> _Stored data entries_
————————

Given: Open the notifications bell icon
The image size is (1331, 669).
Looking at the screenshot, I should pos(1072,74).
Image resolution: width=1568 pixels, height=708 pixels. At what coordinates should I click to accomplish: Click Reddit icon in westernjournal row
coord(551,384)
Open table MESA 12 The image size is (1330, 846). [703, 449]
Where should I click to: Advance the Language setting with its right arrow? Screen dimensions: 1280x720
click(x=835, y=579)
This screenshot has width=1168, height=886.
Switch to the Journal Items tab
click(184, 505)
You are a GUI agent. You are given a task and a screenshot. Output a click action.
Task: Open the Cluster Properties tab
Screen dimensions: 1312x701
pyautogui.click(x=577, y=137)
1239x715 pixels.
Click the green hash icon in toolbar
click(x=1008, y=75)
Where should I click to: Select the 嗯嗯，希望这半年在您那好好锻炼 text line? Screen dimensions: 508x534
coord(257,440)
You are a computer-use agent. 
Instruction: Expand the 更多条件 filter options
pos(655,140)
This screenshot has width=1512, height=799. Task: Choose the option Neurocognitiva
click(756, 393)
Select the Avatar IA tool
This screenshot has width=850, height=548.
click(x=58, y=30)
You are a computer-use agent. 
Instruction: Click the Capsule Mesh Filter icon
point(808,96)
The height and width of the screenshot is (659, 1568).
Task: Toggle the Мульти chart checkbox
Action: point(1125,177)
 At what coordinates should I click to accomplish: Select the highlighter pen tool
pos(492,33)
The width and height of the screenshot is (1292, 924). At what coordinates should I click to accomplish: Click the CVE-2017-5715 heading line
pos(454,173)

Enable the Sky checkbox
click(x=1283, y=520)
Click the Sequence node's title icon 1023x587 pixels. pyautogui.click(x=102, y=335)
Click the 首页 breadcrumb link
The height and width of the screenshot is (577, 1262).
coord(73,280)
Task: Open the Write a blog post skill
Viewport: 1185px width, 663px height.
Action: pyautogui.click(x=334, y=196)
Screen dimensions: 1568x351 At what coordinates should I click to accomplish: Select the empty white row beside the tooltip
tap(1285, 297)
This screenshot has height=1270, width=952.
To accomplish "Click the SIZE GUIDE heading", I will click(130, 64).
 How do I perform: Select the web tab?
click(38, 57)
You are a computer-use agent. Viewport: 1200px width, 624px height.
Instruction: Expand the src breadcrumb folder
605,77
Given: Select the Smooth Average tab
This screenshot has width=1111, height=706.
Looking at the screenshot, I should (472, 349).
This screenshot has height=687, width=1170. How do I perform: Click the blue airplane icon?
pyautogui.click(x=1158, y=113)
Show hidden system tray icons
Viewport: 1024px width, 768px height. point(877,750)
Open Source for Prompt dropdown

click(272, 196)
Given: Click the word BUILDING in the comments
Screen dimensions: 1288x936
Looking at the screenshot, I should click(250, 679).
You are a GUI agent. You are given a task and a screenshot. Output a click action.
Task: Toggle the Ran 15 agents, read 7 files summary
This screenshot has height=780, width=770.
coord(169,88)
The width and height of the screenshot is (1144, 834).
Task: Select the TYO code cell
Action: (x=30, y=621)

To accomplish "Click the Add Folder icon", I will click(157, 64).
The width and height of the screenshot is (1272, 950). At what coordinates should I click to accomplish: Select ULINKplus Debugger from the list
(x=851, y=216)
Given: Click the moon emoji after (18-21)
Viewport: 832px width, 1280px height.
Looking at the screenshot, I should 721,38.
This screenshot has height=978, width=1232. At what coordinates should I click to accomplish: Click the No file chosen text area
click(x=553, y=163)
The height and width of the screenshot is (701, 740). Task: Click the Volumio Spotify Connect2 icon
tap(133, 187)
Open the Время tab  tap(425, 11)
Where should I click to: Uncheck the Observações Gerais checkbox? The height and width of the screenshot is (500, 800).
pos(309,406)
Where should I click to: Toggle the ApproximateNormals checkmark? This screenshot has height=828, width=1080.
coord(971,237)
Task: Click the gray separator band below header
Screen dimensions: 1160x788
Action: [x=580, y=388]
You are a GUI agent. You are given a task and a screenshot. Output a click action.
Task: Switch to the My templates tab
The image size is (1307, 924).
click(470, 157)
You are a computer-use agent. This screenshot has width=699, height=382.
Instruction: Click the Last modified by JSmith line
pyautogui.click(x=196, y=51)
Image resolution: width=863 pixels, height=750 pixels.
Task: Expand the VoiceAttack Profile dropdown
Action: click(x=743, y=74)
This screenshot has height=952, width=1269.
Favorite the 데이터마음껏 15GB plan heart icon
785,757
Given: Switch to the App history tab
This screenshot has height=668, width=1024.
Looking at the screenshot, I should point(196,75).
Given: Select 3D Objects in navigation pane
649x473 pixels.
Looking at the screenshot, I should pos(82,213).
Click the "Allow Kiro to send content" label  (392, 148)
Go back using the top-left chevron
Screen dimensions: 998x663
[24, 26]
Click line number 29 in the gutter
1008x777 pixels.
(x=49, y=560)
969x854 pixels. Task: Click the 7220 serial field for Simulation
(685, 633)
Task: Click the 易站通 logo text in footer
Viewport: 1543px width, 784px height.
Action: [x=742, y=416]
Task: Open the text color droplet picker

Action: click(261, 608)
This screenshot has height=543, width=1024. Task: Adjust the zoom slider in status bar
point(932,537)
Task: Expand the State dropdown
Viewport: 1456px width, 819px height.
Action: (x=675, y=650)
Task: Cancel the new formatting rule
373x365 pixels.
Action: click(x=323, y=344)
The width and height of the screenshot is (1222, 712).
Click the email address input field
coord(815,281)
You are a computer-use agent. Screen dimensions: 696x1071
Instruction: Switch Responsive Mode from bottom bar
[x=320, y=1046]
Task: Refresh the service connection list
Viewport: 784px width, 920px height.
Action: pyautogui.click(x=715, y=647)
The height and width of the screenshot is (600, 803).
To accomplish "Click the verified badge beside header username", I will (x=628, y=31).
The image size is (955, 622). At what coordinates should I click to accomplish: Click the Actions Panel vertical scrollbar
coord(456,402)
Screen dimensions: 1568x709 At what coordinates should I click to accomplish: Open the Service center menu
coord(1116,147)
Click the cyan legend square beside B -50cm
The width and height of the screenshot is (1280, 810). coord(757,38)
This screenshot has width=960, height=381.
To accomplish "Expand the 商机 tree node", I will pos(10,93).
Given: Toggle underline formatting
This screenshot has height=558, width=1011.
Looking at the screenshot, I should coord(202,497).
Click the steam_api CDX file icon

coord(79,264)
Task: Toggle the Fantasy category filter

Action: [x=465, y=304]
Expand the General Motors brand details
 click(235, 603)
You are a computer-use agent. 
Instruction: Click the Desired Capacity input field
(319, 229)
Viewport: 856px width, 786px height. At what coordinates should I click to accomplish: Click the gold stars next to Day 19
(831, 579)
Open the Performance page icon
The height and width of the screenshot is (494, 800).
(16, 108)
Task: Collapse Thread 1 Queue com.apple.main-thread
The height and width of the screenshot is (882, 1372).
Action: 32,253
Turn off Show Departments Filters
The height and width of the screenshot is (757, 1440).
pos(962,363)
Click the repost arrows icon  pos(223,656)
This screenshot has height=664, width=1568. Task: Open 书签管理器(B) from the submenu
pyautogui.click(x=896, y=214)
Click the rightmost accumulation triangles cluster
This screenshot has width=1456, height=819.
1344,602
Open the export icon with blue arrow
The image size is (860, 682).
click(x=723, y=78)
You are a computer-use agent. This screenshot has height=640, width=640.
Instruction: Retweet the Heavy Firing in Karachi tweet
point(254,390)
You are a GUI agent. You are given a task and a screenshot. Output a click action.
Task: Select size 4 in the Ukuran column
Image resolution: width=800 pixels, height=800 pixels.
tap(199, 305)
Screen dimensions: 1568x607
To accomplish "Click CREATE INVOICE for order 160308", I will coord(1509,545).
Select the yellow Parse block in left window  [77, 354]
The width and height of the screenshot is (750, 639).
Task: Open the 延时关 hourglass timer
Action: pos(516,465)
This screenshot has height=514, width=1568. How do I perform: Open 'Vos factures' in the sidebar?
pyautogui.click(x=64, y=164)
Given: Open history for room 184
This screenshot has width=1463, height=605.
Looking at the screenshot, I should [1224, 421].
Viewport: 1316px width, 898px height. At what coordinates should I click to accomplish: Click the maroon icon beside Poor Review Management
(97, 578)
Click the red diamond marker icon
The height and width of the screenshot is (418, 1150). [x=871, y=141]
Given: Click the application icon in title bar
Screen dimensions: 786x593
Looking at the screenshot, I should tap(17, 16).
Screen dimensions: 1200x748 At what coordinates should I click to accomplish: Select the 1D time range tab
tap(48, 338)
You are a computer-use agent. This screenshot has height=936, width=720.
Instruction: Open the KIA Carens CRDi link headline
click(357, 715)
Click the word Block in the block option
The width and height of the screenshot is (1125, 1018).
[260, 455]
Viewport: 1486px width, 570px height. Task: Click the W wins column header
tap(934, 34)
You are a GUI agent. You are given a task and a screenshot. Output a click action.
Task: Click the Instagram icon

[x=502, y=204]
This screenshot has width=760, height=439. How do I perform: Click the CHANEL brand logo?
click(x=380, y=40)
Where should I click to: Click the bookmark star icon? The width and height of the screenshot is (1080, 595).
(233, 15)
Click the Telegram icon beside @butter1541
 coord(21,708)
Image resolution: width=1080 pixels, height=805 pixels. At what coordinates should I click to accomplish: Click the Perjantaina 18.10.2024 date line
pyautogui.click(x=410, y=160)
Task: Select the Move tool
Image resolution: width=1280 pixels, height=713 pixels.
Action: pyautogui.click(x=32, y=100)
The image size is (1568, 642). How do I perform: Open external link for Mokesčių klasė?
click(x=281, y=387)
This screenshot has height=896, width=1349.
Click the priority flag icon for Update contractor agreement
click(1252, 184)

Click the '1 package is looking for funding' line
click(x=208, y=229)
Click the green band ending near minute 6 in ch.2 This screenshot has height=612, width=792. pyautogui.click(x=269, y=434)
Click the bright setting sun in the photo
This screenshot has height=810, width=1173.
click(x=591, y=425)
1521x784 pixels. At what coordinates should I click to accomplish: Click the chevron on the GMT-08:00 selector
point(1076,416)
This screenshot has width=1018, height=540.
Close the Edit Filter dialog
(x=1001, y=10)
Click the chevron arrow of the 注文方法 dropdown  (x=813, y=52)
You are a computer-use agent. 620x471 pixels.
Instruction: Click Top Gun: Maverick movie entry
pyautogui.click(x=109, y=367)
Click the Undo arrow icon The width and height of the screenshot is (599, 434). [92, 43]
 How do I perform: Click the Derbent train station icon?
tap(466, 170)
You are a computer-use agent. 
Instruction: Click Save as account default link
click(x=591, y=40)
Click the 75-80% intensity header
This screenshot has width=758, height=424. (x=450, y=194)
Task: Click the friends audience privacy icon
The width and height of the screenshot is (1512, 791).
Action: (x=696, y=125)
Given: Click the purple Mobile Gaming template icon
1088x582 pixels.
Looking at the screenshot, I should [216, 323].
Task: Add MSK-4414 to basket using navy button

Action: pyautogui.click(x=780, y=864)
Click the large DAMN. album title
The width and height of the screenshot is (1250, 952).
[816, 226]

————————

> _Task requirements_
Begin at the top of the records above and quote each line exactly, ending with the line that contains "Open table MESA".

> _Reply_
Given: Open the notifications bell icon
The image size is (1331, 669).
Looking at the screenshot, I should pos(1072,74).
Image resolution: width=1568 pixels, height=708 pixels. At what coordinates should I click to accomplish: Click Reddit icon in westernjournal row
coord(551,384)
Open table MESA 12 The image size is (1330, 846). [703, 449]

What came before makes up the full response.